**Exercise**
Please copy the records below word for word, from their first line through the line containing "Action: coord(30,565)", inclusive.

**Data**
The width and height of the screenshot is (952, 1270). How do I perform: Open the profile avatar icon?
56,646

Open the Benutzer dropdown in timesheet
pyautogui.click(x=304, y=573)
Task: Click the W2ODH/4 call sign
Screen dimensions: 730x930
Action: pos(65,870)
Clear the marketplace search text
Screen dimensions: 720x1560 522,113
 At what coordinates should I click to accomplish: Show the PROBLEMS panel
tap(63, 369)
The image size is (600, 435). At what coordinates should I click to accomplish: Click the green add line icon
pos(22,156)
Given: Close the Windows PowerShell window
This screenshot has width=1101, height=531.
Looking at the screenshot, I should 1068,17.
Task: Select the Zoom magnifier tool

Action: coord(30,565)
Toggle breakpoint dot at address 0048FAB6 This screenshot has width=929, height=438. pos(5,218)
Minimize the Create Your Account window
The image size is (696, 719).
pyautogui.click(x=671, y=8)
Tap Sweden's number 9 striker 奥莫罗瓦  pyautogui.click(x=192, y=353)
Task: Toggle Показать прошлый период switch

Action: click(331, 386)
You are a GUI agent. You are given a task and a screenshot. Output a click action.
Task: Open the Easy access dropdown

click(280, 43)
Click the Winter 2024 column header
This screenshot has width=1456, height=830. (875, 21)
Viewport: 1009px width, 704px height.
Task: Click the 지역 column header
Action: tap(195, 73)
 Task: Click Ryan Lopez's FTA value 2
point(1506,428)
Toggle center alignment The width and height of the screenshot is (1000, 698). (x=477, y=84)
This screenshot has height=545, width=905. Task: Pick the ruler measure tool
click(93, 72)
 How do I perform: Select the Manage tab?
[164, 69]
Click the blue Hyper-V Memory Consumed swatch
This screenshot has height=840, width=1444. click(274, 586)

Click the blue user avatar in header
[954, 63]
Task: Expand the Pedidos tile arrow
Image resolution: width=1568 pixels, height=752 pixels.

**Output**
The width and height of the screenshot is (952, 1270). How do I perform: Open the profile avatar icon?
56,646

Open the Benutzer dropdown in timesheet
pyautogui.click(x=304, y=573)
Task: Click the W2ODH/4 call sign
Screen dimensions: 730x930
Action: pos(65,870)
Clear the marketplace search text
Screen dimensions: 720x1560 522,113
 At what coordinates should I click to accomplish: Show the PROBLEMS panel
tap(63, 369)
The image size is (600, 435). At what coordinates should I click to accomplish: Click the green add line icon
pos(22,156)
Given: Close the Windows PowerShell window
This screenshot has width=1101, height=531.
Looking at the screenshot, I should 1068,17.
Task: Select the Zoom magnifier tool

Action: coord(30,565)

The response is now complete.